Single-cell data was adapted from the previously published dataset (GEO IDs: GSE144097). We used Seurat (Stuart et al., 2019) package to do t-distributed stochastic neighbor embedding (t-SNE) projection and visualization. The three germ layer transcriptional factors correlation was calculated with the spearman correlation coefficients between gene pairs with log₂(UMI count +1) and visualized with heatmap.2 function from ggplot2 package.

ATACseq analysis includes peak calling with MACS (version 2.1.2) (Zhang et al., 2008), differential peak detection with RPKM, and visualization with EnrichedHeatmap (Gu et al., 2018). Two biological replications of Control and CaMP samples were processed and CaMP enriched peak regions and Control enriched peak regions were labeled. Coverage tracks of the samples were generated with the alignment of reads (BAM file) with the bamCoverage function from deepTools (Ramirez et al., 2014). The number of reads per bin was calculated and normalized by reads per kilobase per million mapped reads (RPKM).

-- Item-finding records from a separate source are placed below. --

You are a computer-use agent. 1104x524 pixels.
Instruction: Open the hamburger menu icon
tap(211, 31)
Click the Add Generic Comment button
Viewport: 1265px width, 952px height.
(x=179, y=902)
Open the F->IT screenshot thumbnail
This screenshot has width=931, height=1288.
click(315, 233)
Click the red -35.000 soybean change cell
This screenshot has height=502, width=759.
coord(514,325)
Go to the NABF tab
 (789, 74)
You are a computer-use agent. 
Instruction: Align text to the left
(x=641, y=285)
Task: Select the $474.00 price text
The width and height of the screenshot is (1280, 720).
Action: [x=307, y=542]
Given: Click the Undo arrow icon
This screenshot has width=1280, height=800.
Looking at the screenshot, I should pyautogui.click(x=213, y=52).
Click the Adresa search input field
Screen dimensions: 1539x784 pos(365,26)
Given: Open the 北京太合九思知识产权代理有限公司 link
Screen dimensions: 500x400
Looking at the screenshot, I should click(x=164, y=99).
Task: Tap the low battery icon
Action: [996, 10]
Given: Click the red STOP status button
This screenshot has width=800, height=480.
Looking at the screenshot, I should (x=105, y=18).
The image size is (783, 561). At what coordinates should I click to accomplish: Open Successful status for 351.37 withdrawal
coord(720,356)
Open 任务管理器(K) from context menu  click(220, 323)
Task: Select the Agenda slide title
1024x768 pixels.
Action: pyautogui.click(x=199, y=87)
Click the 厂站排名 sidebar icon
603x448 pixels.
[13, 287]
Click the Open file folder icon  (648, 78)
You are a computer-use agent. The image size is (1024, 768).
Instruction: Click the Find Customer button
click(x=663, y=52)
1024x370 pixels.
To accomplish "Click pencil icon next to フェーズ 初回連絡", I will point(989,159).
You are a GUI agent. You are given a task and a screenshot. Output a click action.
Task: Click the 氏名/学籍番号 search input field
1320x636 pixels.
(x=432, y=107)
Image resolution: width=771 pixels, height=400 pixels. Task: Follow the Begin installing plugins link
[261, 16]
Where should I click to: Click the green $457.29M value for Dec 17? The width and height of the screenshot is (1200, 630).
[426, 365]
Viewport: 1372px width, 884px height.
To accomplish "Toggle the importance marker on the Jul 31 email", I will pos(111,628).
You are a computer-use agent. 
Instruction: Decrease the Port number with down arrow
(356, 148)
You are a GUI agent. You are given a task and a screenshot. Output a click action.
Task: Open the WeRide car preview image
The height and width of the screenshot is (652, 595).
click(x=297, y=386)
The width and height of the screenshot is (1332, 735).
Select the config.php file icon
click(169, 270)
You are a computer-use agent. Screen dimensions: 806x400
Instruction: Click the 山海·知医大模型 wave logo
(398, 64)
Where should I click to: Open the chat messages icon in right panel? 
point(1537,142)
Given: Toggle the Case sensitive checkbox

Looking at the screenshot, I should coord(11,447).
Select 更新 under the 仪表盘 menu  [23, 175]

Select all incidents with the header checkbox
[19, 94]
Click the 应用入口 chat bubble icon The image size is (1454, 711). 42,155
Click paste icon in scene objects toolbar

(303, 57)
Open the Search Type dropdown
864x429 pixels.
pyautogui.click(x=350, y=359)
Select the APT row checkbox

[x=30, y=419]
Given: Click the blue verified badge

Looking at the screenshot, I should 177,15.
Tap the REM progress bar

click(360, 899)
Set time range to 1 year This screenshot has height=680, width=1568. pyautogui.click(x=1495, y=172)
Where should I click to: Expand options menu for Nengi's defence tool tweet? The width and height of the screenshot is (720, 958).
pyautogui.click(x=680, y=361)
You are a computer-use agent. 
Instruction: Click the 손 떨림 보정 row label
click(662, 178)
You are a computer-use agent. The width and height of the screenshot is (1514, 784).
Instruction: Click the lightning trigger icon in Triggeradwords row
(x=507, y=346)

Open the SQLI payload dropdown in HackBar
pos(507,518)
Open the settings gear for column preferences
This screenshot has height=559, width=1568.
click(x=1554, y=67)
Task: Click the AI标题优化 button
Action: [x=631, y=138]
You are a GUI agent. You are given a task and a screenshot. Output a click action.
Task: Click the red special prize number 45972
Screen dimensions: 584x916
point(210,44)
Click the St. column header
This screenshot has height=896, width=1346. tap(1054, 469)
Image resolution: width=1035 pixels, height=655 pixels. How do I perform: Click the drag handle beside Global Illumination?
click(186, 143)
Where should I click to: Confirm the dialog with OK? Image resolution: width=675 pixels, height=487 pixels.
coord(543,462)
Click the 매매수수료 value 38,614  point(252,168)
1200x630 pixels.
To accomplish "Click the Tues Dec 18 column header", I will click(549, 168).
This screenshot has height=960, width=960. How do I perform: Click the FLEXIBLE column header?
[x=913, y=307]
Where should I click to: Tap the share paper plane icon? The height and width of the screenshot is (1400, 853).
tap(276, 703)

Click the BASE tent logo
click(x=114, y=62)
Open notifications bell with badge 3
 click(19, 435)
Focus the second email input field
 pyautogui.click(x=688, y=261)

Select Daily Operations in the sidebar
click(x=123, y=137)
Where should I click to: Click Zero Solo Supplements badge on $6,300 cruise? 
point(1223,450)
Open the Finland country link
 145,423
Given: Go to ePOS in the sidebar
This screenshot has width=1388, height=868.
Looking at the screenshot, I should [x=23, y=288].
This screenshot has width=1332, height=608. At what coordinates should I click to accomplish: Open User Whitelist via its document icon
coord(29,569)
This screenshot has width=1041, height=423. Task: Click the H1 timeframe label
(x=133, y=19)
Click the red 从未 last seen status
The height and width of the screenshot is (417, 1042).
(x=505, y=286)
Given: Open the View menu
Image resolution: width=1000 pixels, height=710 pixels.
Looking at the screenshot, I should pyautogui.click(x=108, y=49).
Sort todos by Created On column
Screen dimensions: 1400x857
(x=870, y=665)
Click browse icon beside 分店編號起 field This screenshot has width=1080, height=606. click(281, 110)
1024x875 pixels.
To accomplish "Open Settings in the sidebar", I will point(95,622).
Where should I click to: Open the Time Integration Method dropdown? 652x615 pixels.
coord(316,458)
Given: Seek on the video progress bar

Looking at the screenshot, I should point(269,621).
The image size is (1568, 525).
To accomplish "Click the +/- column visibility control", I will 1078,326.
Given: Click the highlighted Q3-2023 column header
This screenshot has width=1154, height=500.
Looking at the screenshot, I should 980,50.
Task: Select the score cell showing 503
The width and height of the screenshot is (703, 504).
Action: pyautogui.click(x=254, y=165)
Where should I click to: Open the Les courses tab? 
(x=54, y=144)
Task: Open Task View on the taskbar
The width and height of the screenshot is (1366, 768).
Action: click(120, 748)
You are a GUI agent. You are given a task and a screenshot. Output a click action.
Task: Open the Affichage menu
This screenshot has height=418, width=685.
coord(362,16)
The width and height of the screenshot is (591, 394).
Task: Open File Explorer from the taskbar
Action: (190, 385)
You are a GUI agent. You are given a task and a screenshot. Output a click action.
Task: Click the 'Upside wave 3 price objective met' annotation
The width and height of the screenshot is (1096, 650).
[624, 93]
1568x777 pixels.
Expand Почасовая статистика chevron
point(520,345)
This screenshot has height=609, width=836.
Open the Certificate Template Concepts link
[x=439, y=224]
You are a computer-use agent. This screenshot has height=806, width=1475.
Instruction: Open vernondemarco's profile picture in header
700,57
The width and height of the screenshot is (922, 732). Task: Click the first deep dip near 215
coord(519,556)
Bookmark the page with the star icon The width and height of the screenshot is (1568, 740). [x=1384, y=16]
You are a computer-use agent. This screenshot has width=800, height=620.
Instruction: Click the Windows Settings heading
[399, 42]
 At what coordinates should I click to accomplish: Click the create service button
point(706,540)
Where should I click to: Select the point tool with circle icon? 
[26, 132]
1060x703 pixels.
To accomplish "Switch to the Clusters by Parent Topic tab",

These analyses were done with MATLAB and R script.

Results

Chemical Reprogramming Cocktails Initially Activated the Expression of a Broad Spectrum of Development-Associated Transcription Factors

To investigate how chemical compounds alter cell fate, we previously studied the chemical reprogramming process from mouse embryonic fibroblasts (MEFs) to XEN-like cells. The study revealed a hierarchical activation of XEN cell master TFs primed by Sox17 and the different roles of essential chemicals during the process (Yang et al., 2020). In parallel to that study, we measured the global gene expression profiles by RNA sequencing during reprogramming. We treated the initial MEFs with chemical cocktails composed of CHIR99021 (C), 616452 (6), Forskolin (F), AM580 (A), and EPZ00477 (E) and collected the samples at days 0, 4, 8, and 12 (Figure 1A).

FIGURE 1

FIGURE 1. Chemical cocktails activate the endogenous expression of transcription factors for multiple lineages. (A) Schematic diagram of chemical reprogramming and bulk RNA-Seq sampling. (B) Clustering of temporal gene expression dynamics in the early stage of chemical reprogramming. K-means clustering partitioned genes which FPKM >1 at least one-time point into 20 clusters. Known transcription factors (TFs) governing three germ layers development are labeled to the corresponding clusters. (C) Representative gene expression dynamics during the early stage of chemical reprogramming. Left top: continuous decline; right top: increase and decline; left bottom: continuous increase; right bottom: late decline. (D) Chemical cocktail, C6FAE, upregulated genes in development-associated GO categories. Gene ontology analysis was performed with genes that expressed at least 1.5 larger than MEF in normalized measurement (log₂(FPKM+1)) at day 4, day 8, or day 12. (E) Number of upregulated TFs with different chemical cocktail treatments. Height of bars: total numbers; grey: TFs upregulated in the first 12 days and in XEN cell type; black: TFs upregulated in the first 12 days but not in XEN cell type. (F) Percentages of upregulated TFs at different time points with different cocktail treatments. TFs were aligned to the time points based on the first time they show 1.5 larger than MEF in normalized expression. (G) Venn diagram of upregulated TFs within different cocktail treatments (day 4, 8, or 12) and XEN cells compared with MEF. (H) Two steps schematic highlighting CaMP state in the early stage of XEN induction.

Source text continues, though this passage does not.